$\require{cancel}$

Floating Point Numbers

Floating point numbers are the other basic number type.
- Numbers with values to the right of the decimal point 3.15
- Really small numbers $1.0 \times 10^{-20}$
- Really big numbers $1.0 \times 10^{30}$
Floating point types
- float is the standard and what you should use unless there is a justification for more.
- double is potentially bigger than a float
- long double is potentially bigger than a double.
- There is no unsigned.
Floating point literals
- reference.
- 1.0, if you don't include the .0 the compiler will make it an integer type.
- 1.0e12, 1.0e-12
- These are all doubles by default.
- 12.032l is a long double.
- -3.3e-11f is a float.
Output
- The stream attempts to present the number in the best format for the size.
- See the first part of floatDemo.cpp
There are a few useful I/O manipulators
- showpoint: forces floating point numbers to have a decimal point, even if they are integers.
- fixed, scientific, defaultfloat : set the format for the number (reference.
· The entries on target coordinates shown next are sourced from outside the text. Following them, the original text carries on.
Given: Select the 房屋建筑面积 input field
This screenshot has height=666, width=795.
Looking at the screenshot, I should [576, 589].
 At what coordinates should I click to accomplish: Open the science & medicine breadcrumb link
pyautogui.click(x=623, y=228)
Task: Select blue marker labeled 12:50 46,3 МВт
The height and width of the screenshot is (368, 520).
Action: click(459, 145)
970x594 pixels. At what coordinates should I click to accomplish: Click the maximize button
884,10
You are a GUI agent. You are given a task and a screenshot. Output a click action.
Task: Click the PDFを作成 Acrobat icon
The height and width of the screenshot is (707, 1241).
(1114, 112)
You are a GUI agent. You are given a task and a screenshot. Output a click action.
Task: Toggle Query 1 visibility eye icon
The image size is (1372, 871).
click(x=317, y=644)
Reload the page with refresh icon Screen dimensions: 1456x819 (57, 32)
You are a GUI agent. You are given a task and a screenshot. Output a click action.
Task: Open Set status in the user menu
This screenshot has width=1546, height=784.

- setprecision(n) : set the number of digits to display. (reference.
Input
- We can read in many formats.
- 1 // as an int followed by a space
- 1.02
- .023
- 1.0e2
- 1.0e-4
- We might encounter roundoff error.
A quick look at the limits:
- Remember #include <limits>
- Remember: numeric_limits<type> :min(), (max)
Weird floating point stuff
- Overflow and Underflow.
- The GAP: the space between any two numbers.
- Roundoff error is when the result falls into the gap, the answer is not correct.